Further, the method specifically comprises the following steps:

31) reading a preset value table, wherein the preset value table records the proportion of a first raw material and a second raw material in each layer of acrylate foaming material of the absorption core body, the initial spraying amount of a corresponding spray head, the thickness value of each layer of the absorption core body and the vacuum degree of each layer;

32) spraying layer by layer according to a preset value table, and providing a preset vacuum degree through a working table;

33) monitoring whether the thickness of the current-layer absorption core body exceeds a preset threshold value in real time:

if the spraying amount of the next layer of the absorption core body is exceeded, the next layer is sprayed after the spraying amount of the next layer of the absorption core body is proportionally reduced or increased;

if not, spraying the next layer according to the preset spraying amount;

34) whether the current layer is the last layer, if not, returning to the step 32);

if the last layer is selected, detecting whether the thickness of the current absorption core body exceeds a preset threshold value;

if the spraying amount of the spray head of the first layer of the next absorption core in the preset value table is exceeded, the spraying amount of the spray head of the first layer of the next absorption core in the preset value table is proportionally reduced or increased, and a new preset value table is formed; returning to step 31);

if not: go to step 35);

35) detecting whether the weight of the current absorbent core exceeds a predetermined threshold;

if the weight of the current absorbing core body does not exceed the preset threshold value, recording the spraying amount of each layer of the current absorbing core body to form a new preset value table; returning to step 31);

if the weight of the current absorbing core body exceeds a preset threshold value, the mixing ratio and/or the spraying amount of the first raw material and the second raw material are increased or decreased according to a preset ratio, and a new preset value table is formed; returning to step 31.

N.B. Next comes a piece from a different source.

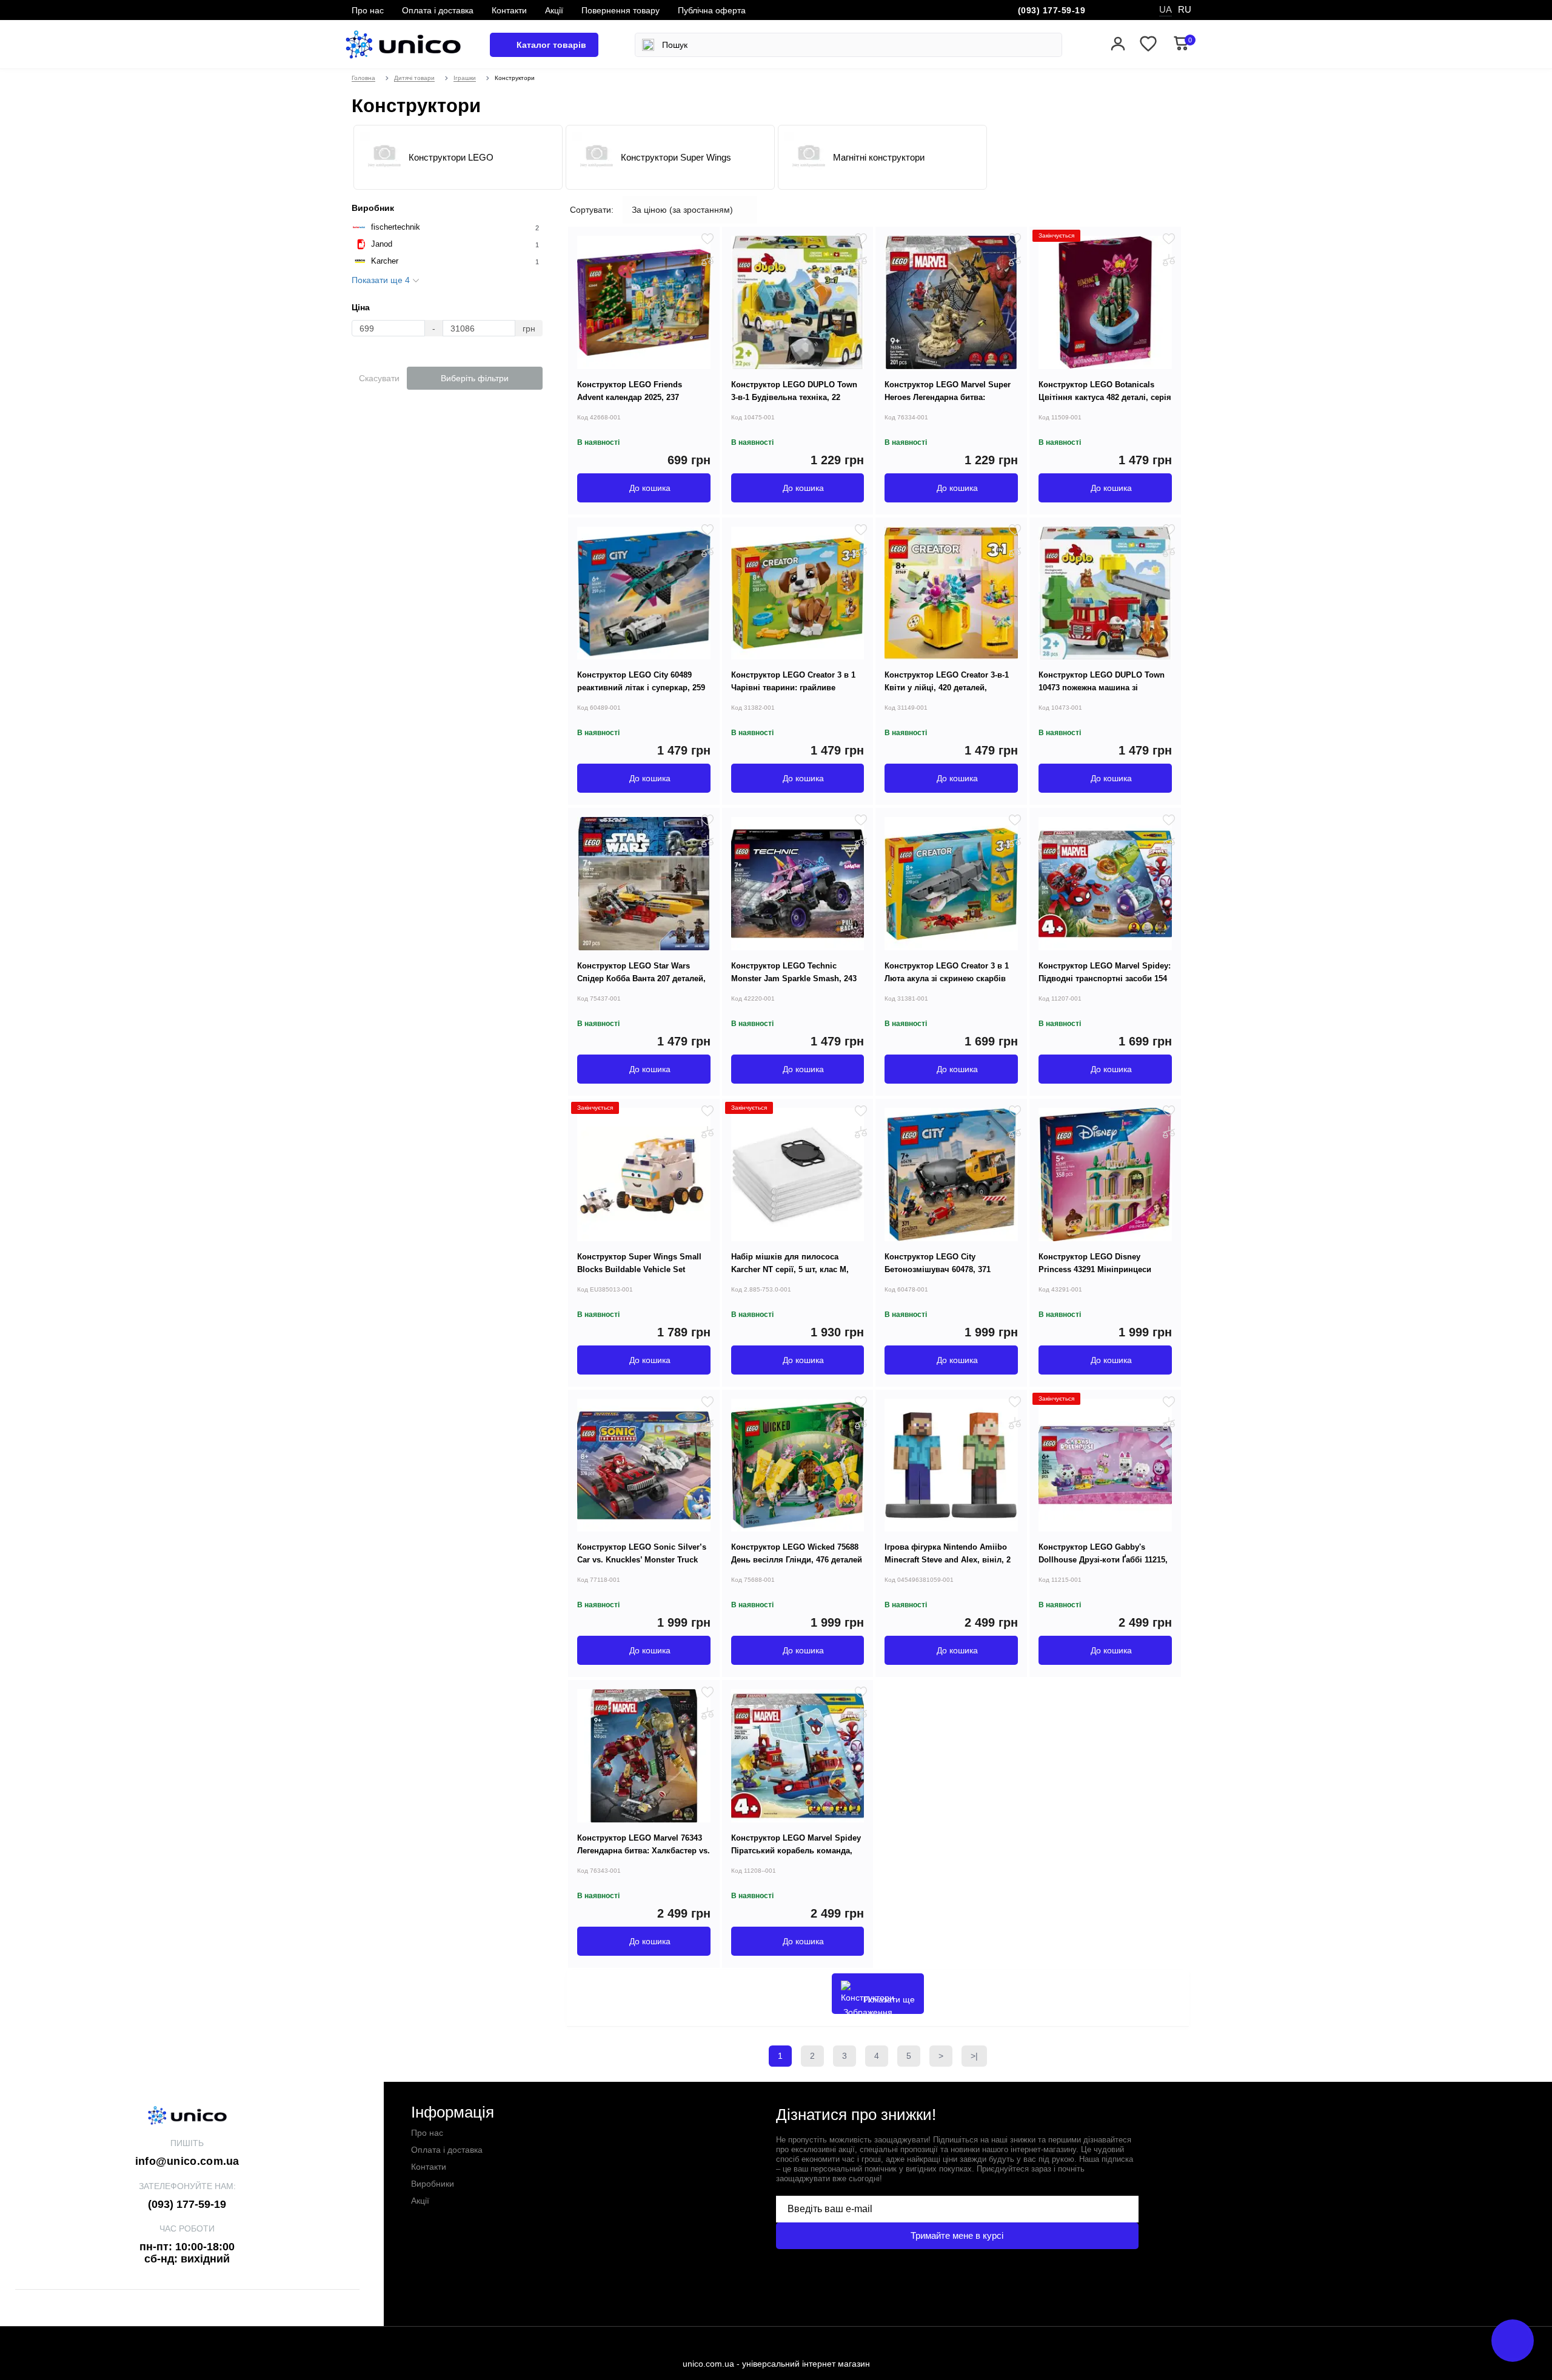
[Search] (648, 45)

The invention relates to a hygienic product, which comprises a surface layer and the absorption core body, wherein the surface layer is made of pure cotton non-woven fabric doped with 25-35% of moisture absorption fibers, and the moisture absorption fibers comprise a surface layer and a core layer; the skin layer is prepared from polyethylene, pore-forming materials and temperature-sensitive materials; the core layer is made of super absorbent resin or absorbent fibers;

wherein the micropores of the skin layer are in an open state at a temperature of above 33 ℃; the micropores of the skin layer are in a closed state at the temperature of below 33 ℃;

the moisture absorption fiber is prepared by adopting the following process:

70-90 parts of polyethylene, 0.5-3 parts of toughening agent, 1-5 parts of fluorine-containing acrylate resin, 0.5-3 parts of N-isopropyl acrylamide polymer and 10-30 parts of zinc oxide are mixed with 50-150 parts of core layer super absorbent resin material to prepare the moisture absorption fiber through spinning.

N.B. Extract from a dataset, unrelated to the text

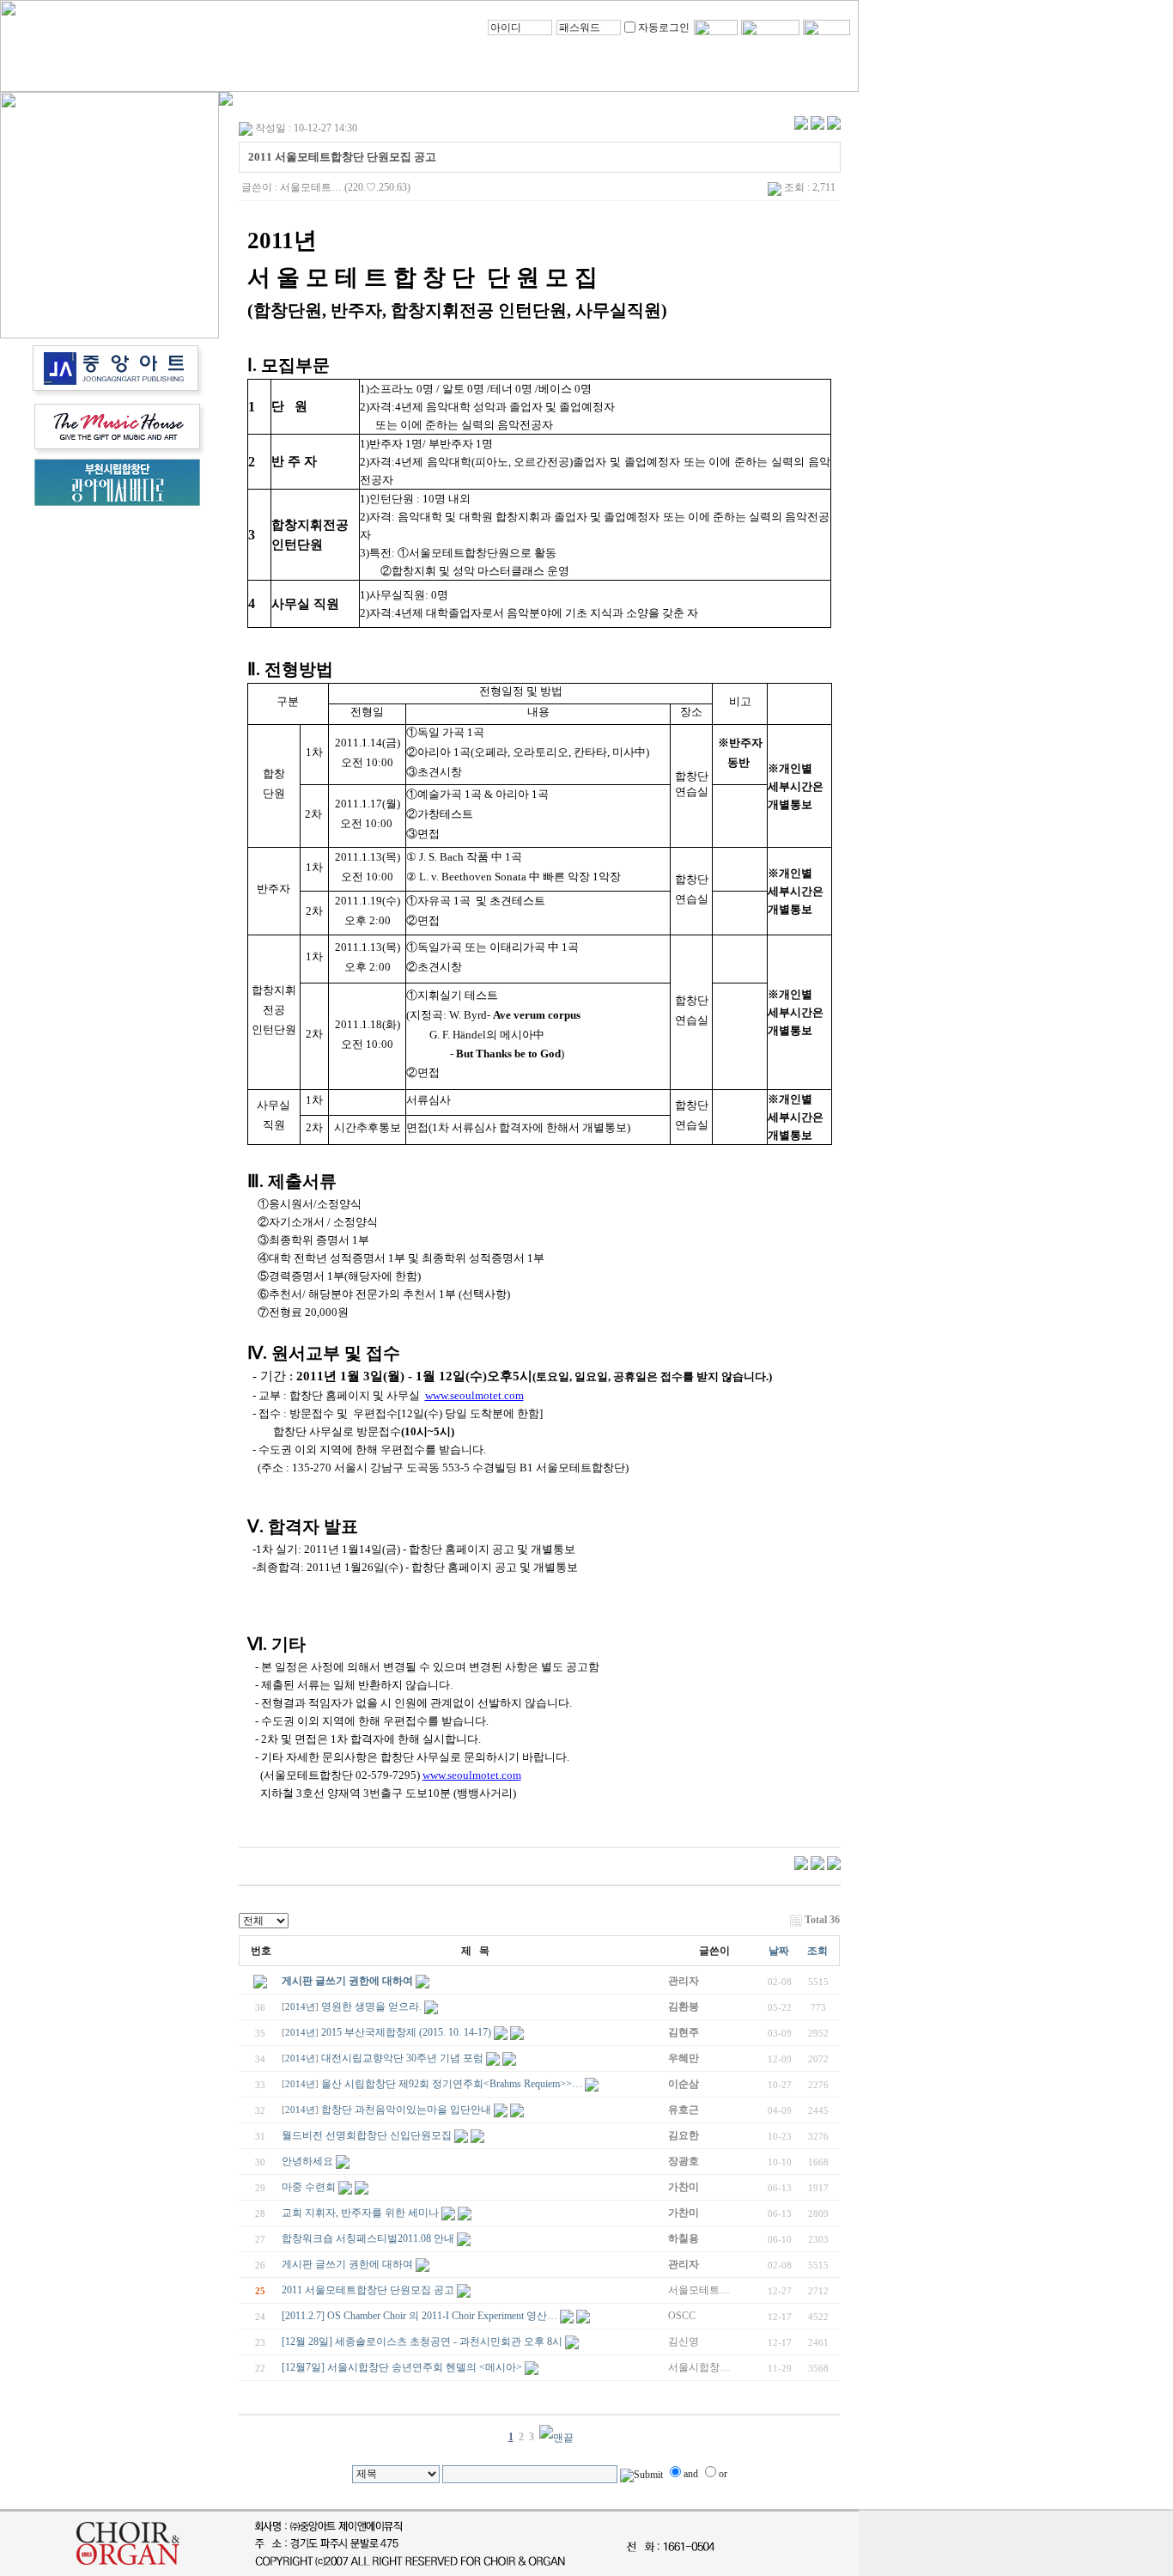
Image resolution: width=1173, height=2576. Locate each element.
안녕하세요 (307, 2161)
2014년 (300, 2007)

The pure cotton non-woven fabric needs to be subjected to after-treatment according to the following steps:

1) preparing an after-finishing agent;

2) adopting the prepared after-finishing agent to dip and prick the spunlace pure cotton non-woven fabric;

3) ionizing radiation grafting the soaked spunlace pure cotton non-woven fabric;

4) drying;

wherein the molecular formula of the after-finishing agent is as follows:

wherein R1 and R2 are higher fatty alcohol methacrylate ester or H, and the ester is cetyl ester or stearyl ester.

Adding trihydroxyethyl ethane, higher fatty alcohol methacrylate and fatty alcohol-polyoxyethylene ether into a composite emulsification system consisting of water, cetyl trimethyl ammonium bromide and tween 80, introducing nitrogen for protection, stirring at a constant temperature of 60-80 ℃, and adding an initiator (azodiisobutyronitrile and persulfate composite initiation system) to prepare the emulsion containing the system with the structural formula, wherein the emulsion contains polyhydric alcohol, higher fatty alcohol methacrylate water repellent groups and polyoxyethylene ether water repellent groups.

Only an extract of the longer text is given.